** DATA ROWS **
-*-*-

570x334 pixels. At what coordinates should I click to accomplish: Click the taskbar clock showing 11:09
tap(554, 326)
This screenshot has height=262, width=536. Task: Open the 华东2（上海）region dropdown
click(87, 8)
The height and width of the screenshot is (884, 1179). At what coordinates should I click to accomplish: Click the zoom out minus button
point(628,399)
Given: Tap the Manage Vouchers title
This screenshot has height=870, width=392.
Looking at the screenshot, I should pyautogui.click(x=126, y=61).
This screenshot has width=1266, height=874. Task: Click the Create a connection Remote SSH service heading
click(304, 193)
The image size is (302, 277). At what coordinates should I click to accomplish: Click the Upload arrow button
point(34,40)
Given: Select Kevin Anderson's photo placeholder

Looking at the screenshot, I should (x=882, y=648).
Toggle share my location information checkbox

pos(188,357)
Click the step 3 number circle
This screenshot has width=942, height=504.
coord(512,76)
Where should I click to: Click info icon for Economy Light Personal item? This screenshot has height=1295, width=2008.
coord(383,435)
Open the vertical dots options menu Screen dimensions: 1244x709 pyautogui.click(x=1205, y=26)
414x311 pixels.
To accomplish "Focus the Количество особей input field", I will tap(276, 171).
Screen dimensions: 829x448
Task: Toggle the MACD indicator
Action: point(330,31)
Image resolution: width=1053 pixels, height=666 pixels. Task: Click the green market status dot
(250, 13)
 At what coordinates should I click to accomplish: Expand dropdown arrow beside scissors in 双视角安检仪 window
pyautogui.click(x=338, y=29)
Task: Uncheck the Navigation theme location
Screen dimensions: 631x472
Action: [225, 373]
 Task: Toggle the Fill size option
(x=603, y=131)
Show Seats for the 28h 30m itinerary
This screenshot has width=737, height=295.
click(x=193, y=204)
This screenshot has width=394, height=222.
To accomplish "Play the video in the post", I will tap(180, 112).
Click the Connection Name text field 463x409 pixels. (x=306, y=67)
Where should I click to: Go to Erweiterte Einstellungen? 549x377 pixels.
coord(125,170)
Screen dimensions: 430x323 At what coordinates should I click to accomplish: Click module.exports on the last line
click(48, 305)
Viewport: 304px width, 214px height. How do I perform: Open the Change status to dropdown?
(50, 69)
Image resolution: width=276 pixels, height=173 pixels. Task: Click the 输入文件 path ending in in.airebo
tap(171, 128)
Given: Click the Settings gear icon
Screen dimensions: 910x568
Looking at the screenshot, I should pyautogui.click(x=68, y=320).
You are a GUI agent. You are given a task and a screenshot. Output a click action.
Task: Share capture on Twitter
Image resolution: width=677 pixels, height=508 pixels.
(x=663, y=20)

-*-*-

** WHAT YOU ARE ASKED TO DO **
Convert the records from the line with "This screenshot has width=1266, height=874." to the line with "point(34,40)" into a Markdown table with the columns Row and Line, leaving out any blank lines.

** EXERCISE RESULT **
| Row | Line |
|---|---|
| 1 | This screenshot has width=1266, height=874. Task: Click the Create a connection Remote SSH service heading |
| 2 | click(304, 193) |
| 3 | The image size is (302, 277). At what coordinates should I click to accomplish: Click the Upload arrow button |
| 4 | point(34,40) |